Ted Olson, a US solicitor general during the George W. Bush administration, and who successfully argued to stop the 2000 Florida recount and legalize gay marriage, has signed a $250,000 contract with Saudi Arabia, according to newly published lobbying records.
Olson and his team at Gibson, Dunn, and Crutcher, a Washington-based law firm, will provide legal advice, publish analysis and push lawmakers to halt a proposal to make members of the Organization of Petroleum Exporting Countries (OPEC) vulnerable to US antitrust law if they’re seen to control prices by colluding to manipulate oil supply. Olson is eligible for another $100,000 per month if Riyadh expands the contract to include meetings with lawmakers.
The prospect of Saudi nationals facing civil and criminal liability for oil deals has Riyadh worried about the negative impact on relations with the United States. If Congress sends the bill to President Donald Trump, that could prove awkward for his administration as it tries to firm up ties with Riyadh to ward off Iran’s growing use of proxy militias and revive the flagging Gulf Cooperation Council, which has been thrown off balance by the Saudi-led blockade of Qatar.
The No Oil Producing and Exporting Cartels Act, or NOPEC, has bipartisan support in both chambers of Congress, with House Judiciary Committee Chairman Bob Goodlatte, R-Va., calling it “long overdue” in a statement and the panel’s ranking member, Rep. Jerry Nadler, D-N.Y., saying it will allow “aggressive enforcement” of possible scofflaws.
"The threat of scrutiny in a litigation process in US courts, with the ability to seize assets of individuals and governments, is a very serious lever of American power,” said Karen Young, a resident scholar at the American Enterprise Institute who studies the political economy of the Middle East. “To use it frequently and hold it over the heads of security partners like Saudi Arabia could affect other areas of cooperation besides energy security.”
According to Goodlatte, the bill would subject OPEC to US anti-trust laws, removing a state immunity shield created by legal precedent. In a 1979 decision, a US District Court in California ruled that unionized machinists lacked the authority to file a suit protesting OPEC’s alleged price-setting.
This isn’t the first time in recent years that Saudi Arabia has fought back against the threat of litigation in US courts.

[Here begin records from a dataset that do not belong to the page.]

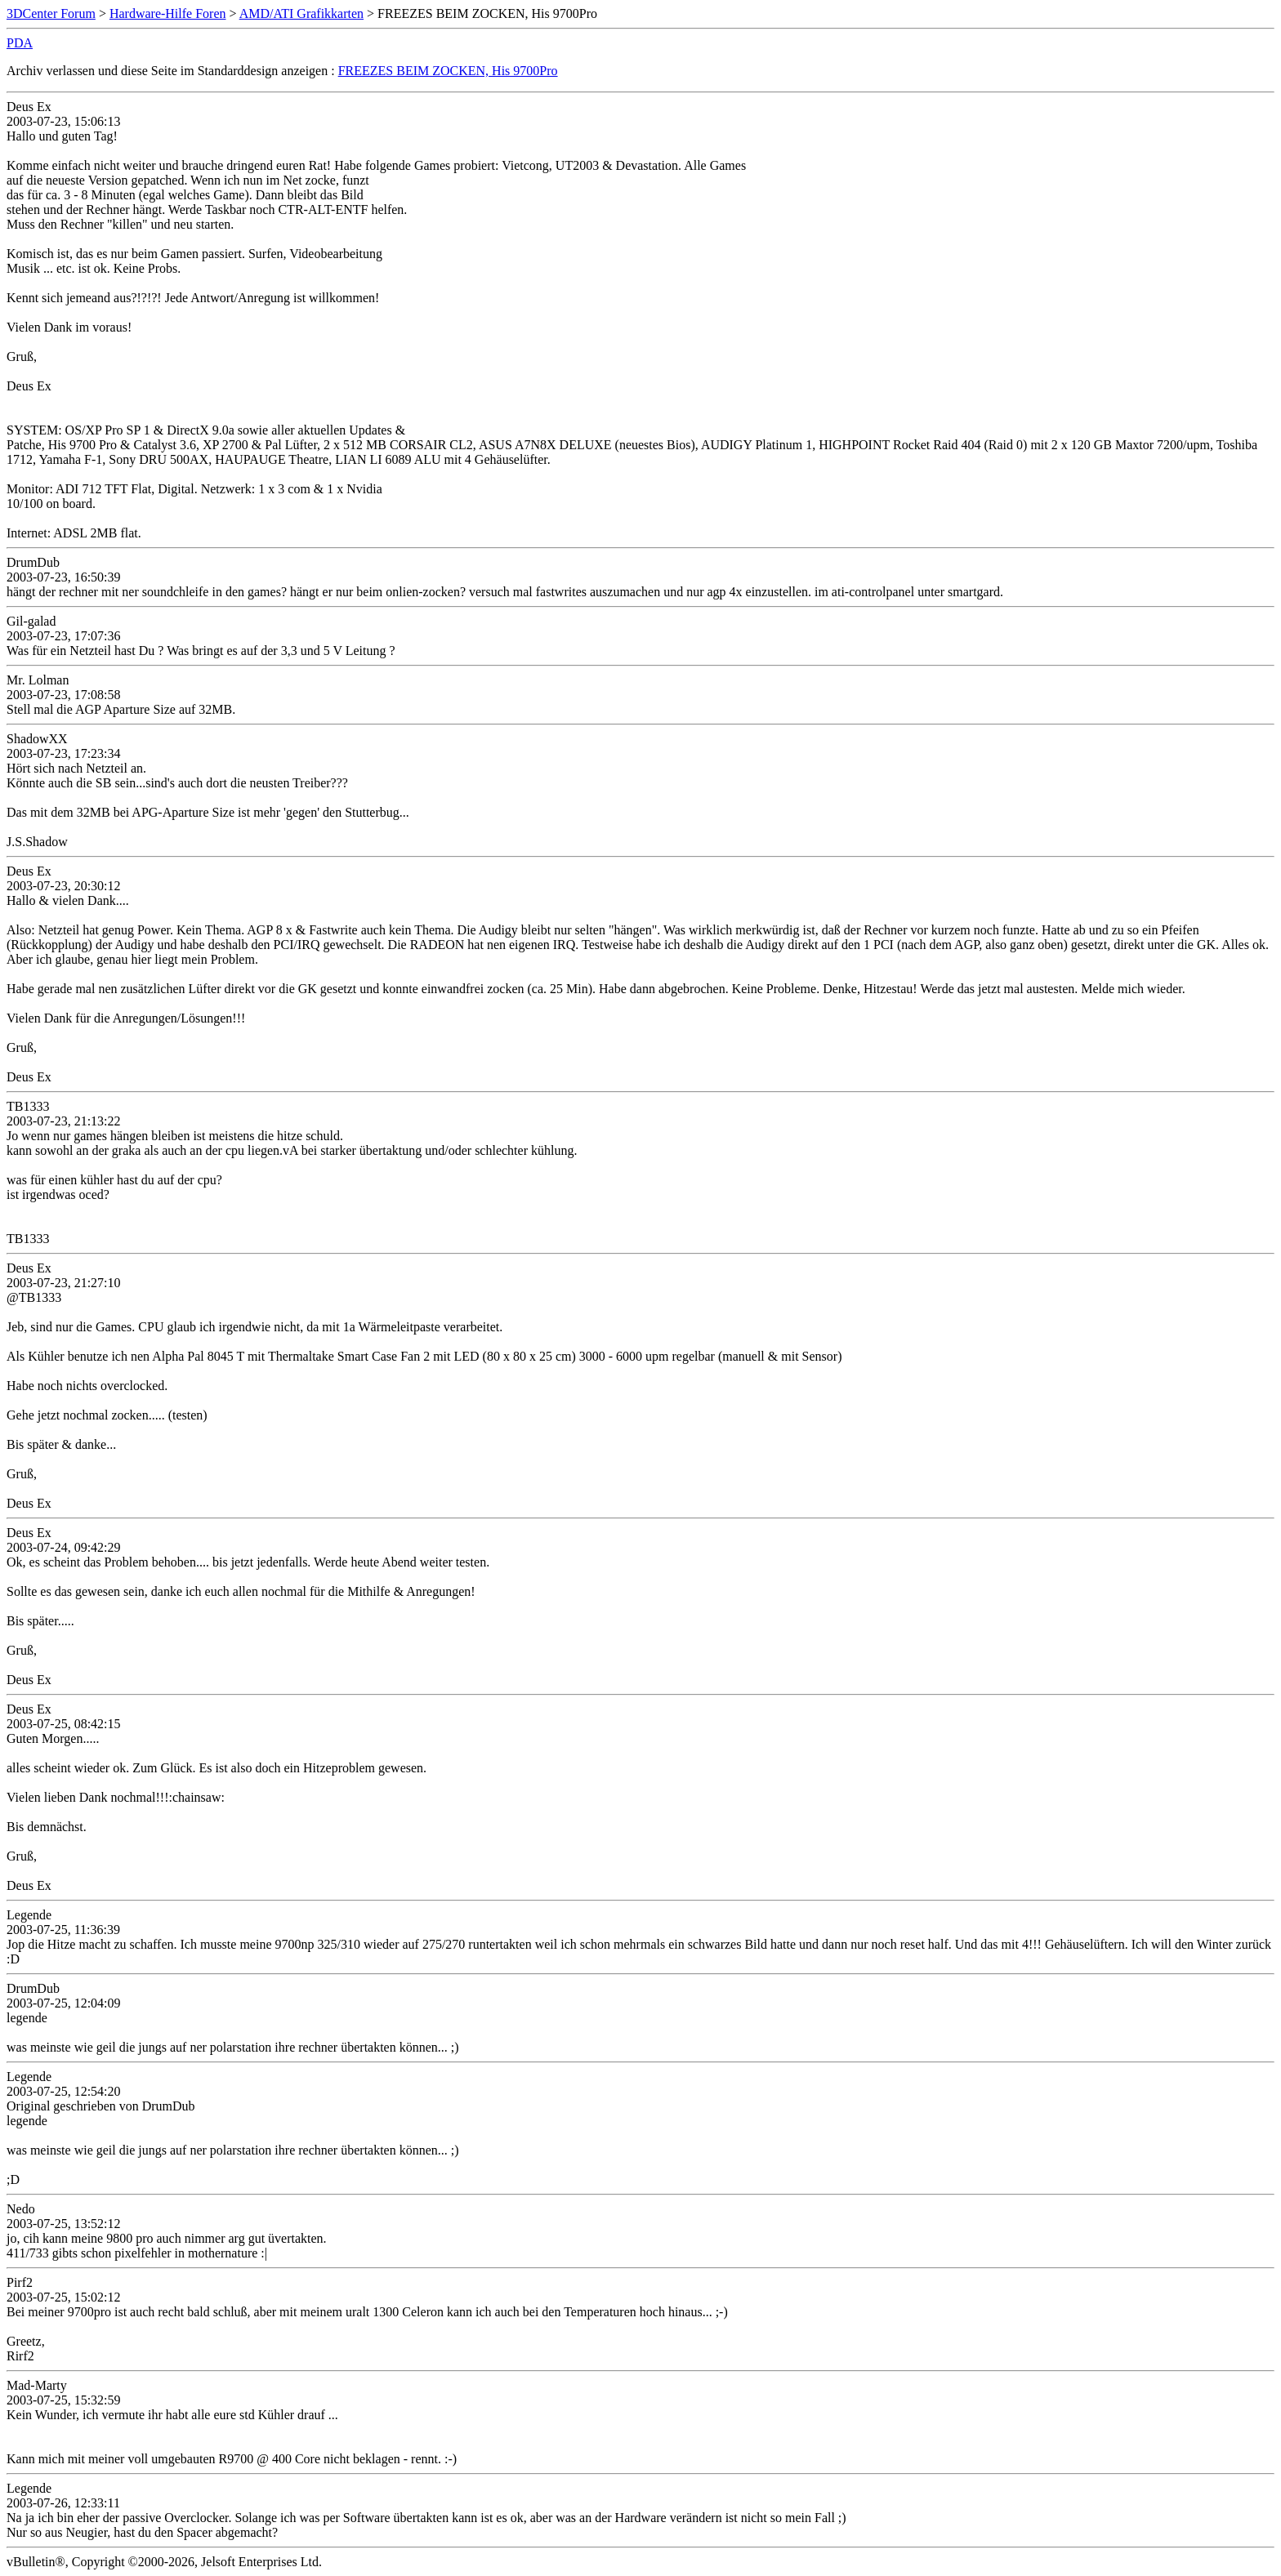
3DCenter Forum (51, 13)
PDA (20, 43)
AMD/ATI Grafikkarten (301, 13)
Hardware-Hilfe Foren (167, 13)
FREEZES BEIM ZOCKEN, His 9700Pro (448, 71)
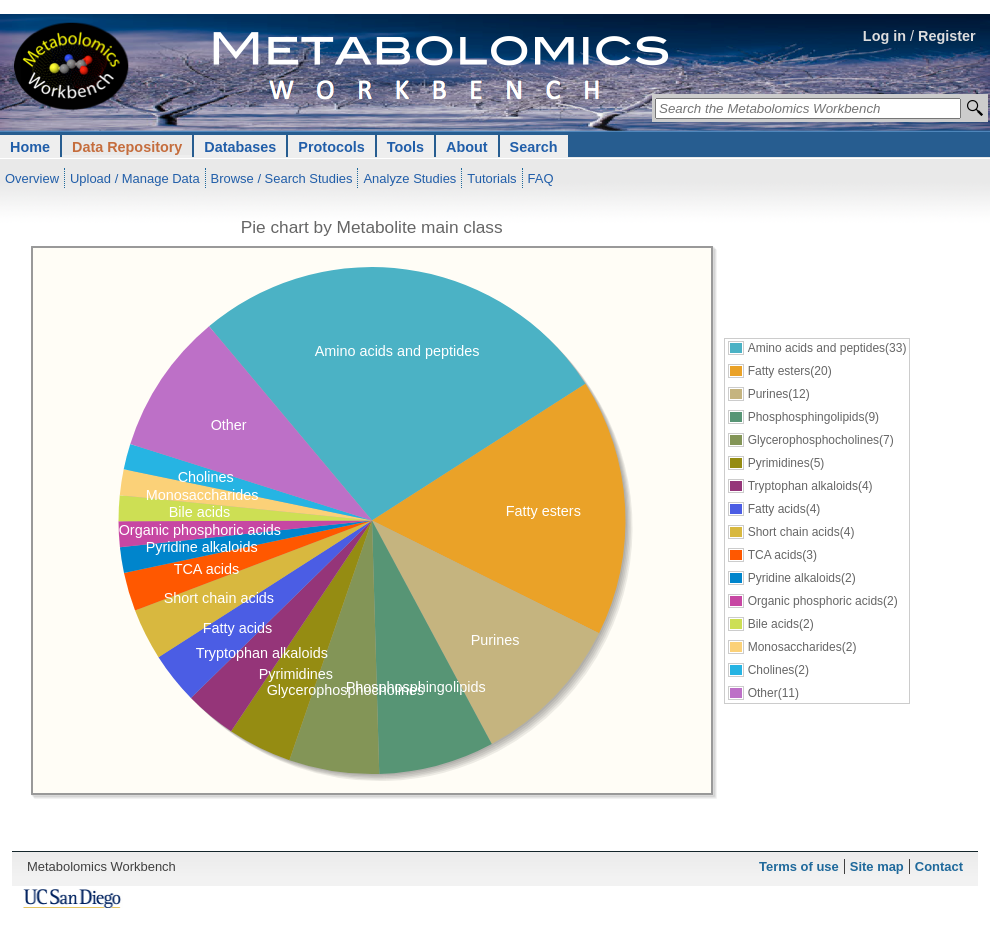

In 2016, Riyadh spent millions of dollars lobbying unsuccessfully against legislation allowing families of victims to sue Riyadh for its alleged role in the Sept. 11, 2001, attacks in civil court.
OPEC is responsible for about 60% of the world’s oil trade, according to the US Energy Information Administration. Saudi Arabia’s indications of changes in production, in particular, can have a strong impact in setting prices at the pump.
Advocates for the NOPEC proposal say it will give US negotiators more leverage to get OPEC countries to increase oil production amid forthcoming US sanctions on Iran’s petroleum industry following Trump’s withdrawal from the 2015 nuclear deal earlier this year.
“The Saudi track record is to step in and take the market share of whoever’s production has collapsed,” said Ariel Cohen, a nonresident senior fellow at the Atlantic Council’s Global Energy Program, who testified before the House Judiciary Committee to support the NOPEC bill in May. “This law is more of a deterrent and a tool for negotiation to make sure that they don’t collude and try to cut as they did in the past.”
Congress could be facing a short window to move the proposal forward: The Iran sanctions take effect in November, just as the opposition Democrats are expected to make gains in both houses.